With the rise of Tsonga and Gasquet and the solid doubles pairing (and both competent singles players) of Clement and Llodra, this one seems pretty cut and dried, even though it is in Romania. Add that to the fact that it is being played on indoor hard, and this seems like it should be a pretty easy French victory. However, the Romanian team of Tecau and Mergea did defeat Llodra and Clement last year in the first round, and while Pavel’s getting up there in age at 34 years old, he is still capable of playing solid tennis. Additionally, this is the first tie where Australian Open finalist Jo-Wilfried Tsonga will take part. It remains to be seen how he will handle the different pressure that exists in Davis Cup play.

Austria vs. USA (at Austria) (2-0 USA)

For the ninth time in a row – a USA Davis Cup record – the defending champions will boast the same team, with two top 10 singles players and the #1 doubles team, the US team remains a veritable “dream team.” Of course, the US team always struggles on away ties on clay, and this tie should be no different. Add this to the fact that Roddick is coming off a disappointing and poorly-played Australian Open and that even the Bryan twins have had a disappointing start to the year having lost some close matches, and this tie is much more complicated than it might look on paper. Koubek had an excellent Australian Open and Knowle and Melzer are a solid doubles team with Knowle ranked in the top 10; he was part of the team that beat the Bryans in last year’s US Open before Knowle and his partner Aspelin went on to win that titlemelzer.

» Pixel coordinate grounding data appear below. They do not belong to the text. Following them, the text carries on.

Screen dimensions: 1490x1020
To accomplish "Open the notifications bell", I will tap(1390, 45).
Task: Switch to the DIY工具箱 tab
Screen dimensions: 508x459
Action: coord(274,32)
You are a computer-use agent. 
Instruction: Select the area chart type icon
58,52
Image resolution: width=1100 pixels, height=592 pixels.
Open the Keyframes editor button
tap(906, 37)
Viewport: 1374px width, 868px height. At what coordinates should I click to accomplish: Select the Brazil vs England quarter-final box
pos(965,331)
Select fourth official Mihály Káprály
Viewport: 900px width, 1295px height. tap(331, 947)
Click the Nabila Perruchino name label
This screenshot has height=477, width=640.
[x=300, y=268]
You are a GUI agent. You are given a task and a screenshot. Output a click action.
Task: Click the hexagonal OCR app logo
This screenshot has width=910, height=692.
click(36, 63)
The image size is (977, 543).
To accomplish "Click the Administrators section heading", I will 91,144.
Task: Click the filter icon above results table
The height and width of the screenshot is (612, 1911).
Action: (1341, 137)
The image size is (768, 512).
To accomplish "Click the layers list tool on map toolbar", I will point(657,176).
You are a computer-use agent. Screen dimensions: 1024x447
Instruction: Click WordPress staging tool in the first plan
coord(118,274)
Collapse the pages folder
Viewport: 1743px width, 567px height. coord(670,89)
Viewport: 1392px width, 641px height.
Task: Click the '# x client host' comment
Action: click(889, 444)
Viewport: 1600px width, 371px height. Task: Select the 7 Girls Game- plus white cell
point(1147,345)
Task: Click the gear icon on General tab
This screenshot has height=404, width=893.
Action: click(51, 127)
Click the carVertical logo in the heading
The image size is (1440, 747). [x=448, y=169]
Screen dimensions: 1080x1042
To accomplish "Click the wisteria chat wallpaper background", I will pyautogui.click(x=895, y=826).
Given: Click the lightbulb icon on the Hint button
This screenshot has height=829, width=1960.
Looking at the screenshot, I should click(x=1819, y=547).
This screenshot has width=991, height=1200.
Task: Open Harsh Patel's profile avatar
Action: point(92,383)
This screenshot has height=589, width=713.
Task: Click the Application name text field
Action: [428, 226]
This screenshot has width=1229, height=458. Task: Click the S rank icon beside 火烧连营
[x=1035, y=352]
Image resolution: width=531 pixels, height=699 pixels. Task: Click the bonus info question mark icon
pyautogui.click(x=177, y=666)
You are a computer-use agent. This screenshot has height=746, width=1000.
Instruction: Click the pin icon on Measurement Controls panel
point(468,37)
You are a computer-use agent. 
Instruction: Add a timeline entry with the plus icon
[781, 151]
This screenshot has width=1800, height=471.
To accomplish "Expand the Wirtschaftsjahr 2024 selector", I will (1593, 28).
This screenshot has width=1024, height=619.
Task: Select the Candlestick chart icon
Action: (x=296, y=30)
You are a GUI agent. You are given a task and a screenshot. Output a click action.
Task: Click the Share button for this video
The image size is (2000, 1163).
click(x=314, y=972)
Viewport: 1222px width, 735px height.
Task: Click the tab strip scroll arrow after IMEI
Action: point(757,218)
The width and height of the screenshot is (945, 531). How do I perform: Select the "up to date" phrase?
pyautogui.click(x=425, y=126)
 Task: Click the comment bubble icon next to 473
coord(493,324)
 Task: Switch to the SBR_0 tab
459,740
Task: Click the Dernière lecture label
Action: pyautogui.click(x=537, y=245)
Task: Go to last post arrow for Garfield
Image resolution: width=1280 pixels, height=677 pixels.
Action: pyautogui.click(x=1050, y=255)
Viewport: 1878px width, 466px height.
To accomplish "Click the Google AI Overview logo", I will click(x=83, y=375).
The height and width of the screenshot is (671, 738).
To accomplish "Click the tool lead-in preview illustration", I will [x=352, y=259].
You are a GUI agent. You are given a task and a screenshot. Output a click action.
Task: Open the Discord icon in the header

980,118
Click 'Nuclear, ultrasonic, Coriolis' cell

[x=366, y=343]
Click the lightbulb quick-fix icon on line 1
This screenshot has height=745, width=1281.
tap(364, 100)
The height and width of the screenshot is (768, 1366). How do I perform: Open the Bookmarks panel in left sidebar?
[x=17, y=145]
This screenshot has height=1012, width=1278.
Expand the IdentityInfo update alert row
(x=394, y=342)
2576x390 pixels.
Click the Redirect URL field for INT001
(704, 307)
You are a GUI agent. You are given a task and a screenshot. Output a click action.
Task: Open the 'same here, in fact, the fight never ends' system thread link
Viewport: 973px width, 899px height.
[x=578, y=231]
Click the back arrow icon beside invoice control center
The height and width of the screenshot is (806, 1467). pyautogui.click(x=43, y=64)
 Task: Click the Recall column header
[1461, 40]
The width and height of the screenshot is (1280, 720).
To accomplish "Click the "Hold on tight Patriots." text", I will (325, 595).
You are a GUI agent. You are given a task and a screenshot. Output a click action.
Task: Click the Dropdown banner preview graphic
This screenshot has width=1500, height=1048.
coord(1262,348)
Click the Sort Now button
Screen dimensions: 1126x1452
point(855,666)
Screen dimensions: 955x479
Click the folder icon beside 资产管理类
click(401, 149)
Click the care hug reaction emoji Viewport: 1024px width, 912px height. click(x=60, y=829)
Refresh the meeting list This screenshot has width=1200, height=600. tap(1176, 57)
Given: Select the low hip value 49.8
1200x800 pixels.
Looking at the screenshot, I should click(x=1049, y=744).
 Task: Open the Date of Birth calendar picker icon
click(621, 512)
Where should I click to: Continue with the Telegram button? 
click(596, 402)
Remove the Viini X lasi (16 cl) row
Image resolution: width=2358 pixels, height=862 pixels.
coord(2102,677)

Though Blake has had some big mental breakthrough matches in the last few months, his mentality is still questionable on clay, and if Roddick continues his behind-the-baseline movement-dependent play on clay, an aggressive player like Melzer might be able to take advantage of that. In the end, we think the Bryans will rise to the occasion as they so often do in Davis Cup play and Blake and Roddick should both be able to eke out a win each and send the defending champs to the quarterfinals.

Zonal Ties

We can’t ignore the Zonal ties, where there are a few important stories. Namely, in Group I ties, Switzerland, playing without #1 Roger Federer, has been relegated to Zonal play. Perhaps even more surprisingly, so is Australia, who will travel to Taiwan with its #1 and Davis Cup stalwart Lleyton Hewitt to try to get back into the World Group.